About VA Policies

VA policies are best practice business rules that are applied during assessments. FortiDB is pre-populated with hundreds of policies for security and compliance to address security standards.

Policy types

There are two types of policies you can use for database vulnerability assessments.

Pre-Defined Policies: Fortinet adaptation of a Best Practice policy in database security. In addition to numerous database vulnerability policies, Fortinet also provides policies that help you perform operating system (OS)-level assessments such as making sure that your OS version is appropriate for the version of your target database.
User-Defined Policies: Customer- or third-party-adaptation of an industry- or company-specific security policy. UDPs are constructed with conventional or procedural SQL.

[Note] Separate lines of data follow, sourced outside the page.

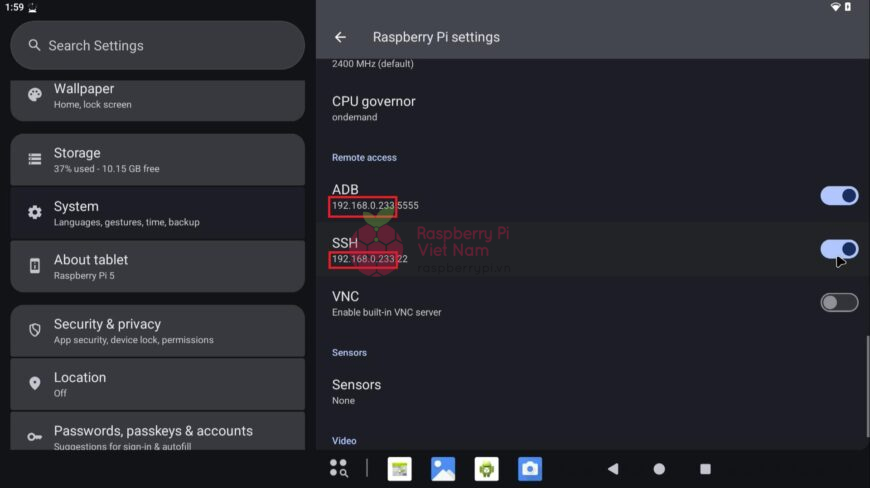870x488 pixels.
Task: Launch the Gallery app from taskbar
Action: click(443, 468)
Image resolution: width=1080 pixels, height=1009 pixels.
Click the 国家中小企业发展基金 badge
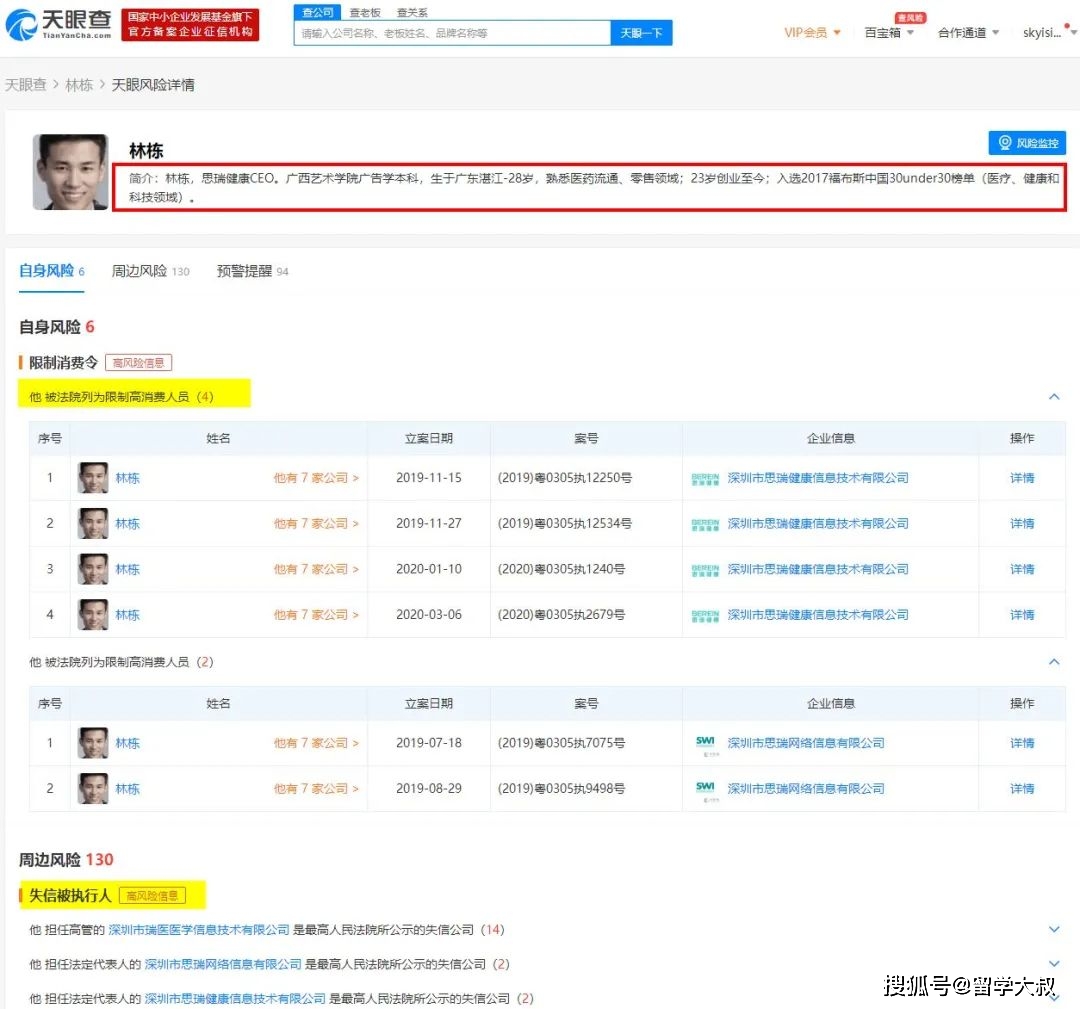[190, 22]
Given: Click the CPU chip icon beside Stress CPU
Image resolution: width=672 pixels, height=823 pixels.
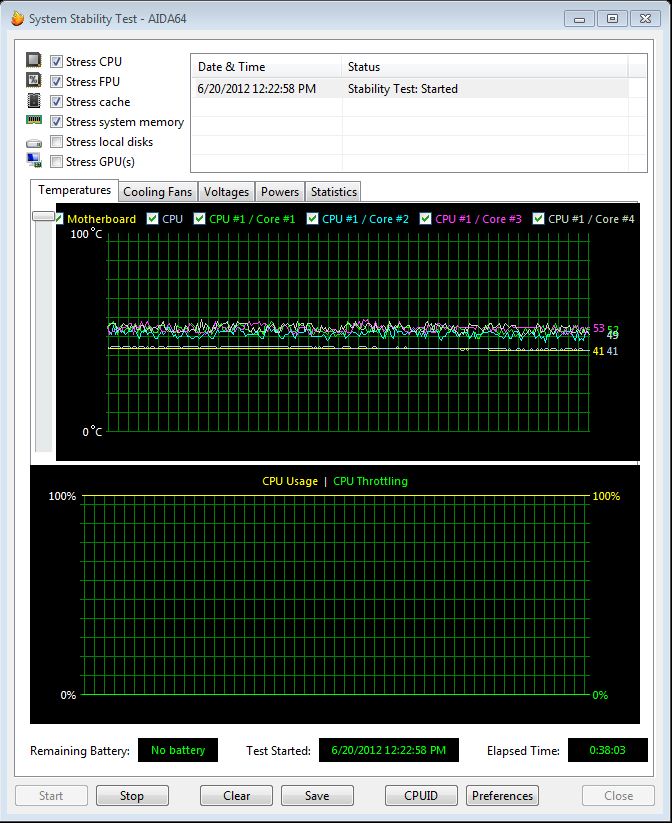Looking at the screenshot, I should click(34, 61).
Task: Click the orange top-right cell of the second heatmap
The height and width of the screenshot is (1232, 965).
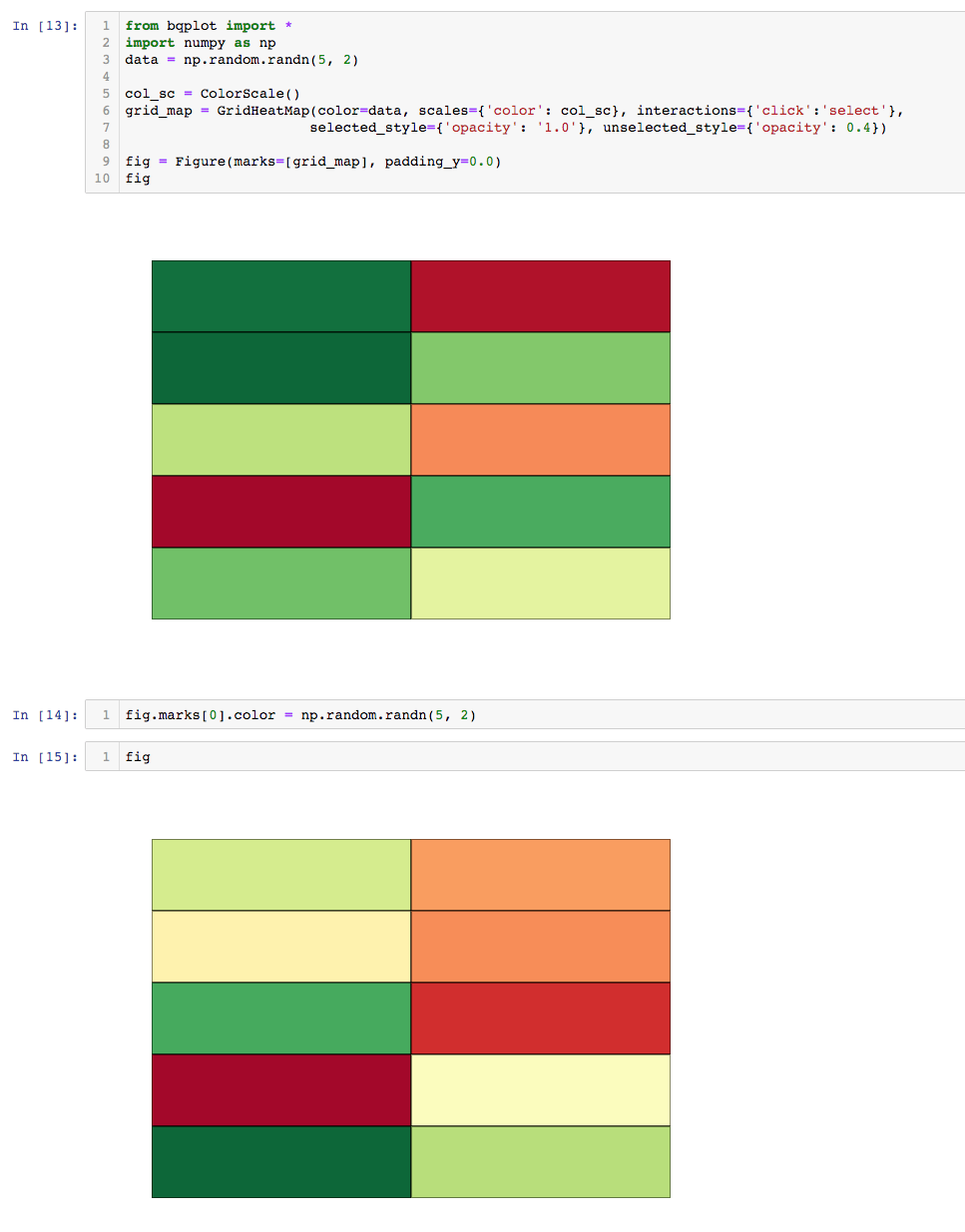Action: [x=540, y=874]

You can use the policy groups that ship with FortiDB or create your own.

Policy updates

Fortinet updates its policies several times a year with an XML file containing new or enhanced policies. Fortinet recommends that you import this list in order to stay current. You can download the latest policies from FortiGuard Center. For details, please refer to Managing Pre-Defined Policies (PDPs).

Exporting and importing policies

If you want to move FortiDB policies to another computer, you can export the source FortiDB repository as XML files and then import them to the target FortiDB repository.

Note: Before importing policies, verify that the element content in your XML file are accurate. Database Type, Severity, and Classification are not validated when importing. To view a sample of what the content should be, export one or more policies.

Policy version

The policy version tracks:

Pre-defined policies you imported, and ran assessments.
The policy version number will be incremented when you import the PDP Updates.
User-defined policies you updated.
When you update your User-defined policy (UDP) in the Modify User Defined Policy page, the policy version number remains same. To update the policy version number, you must export your UDP, change the policy version number, then import the policy. When you import your UDP with an equal or lower policy number than the original policy number, the policy will not be imported.

Note: Data restored from an old archive (prior to v3.2.1) will have the latest version of policies at the time you restored.

Policy groups

Assessments use policy groups. A policy group must contain at least one policy.

These are the policy groups shipped with FortiDB.

DB2 Policy Group
MySQL Policy Group
Oracle Policy Group
Pen Test Policy Group
SQL Server Policy Group
Sybase Policy Group

Policy states

At a given moment, a FortiDB policy will be in one of the following states:

State(applicable icon)	Indication
Enabled ()	Subsequent assessments will use this policy.
Disabled ()	Subsequent assessments will not use this policy.
Modified and Enabled ( )	A previously existing policy has been modified by an import and subsequent assessments will use this policy.
Modified and Disabled ()	A previously existing policy has been modified by an import and subsequent assessments will not use this policy.
New and Enabled ()	A new policy has been added by an import and subsequent assessments will use this policy.
New and Disabled ()	A new policy has been added by an import and subsequent assessments will not use this policy.

Keywords and user keywords

Keywords are read-only pre-defined policy keywords.

User Keywords are input by you, and can be used as a criterion for grouping.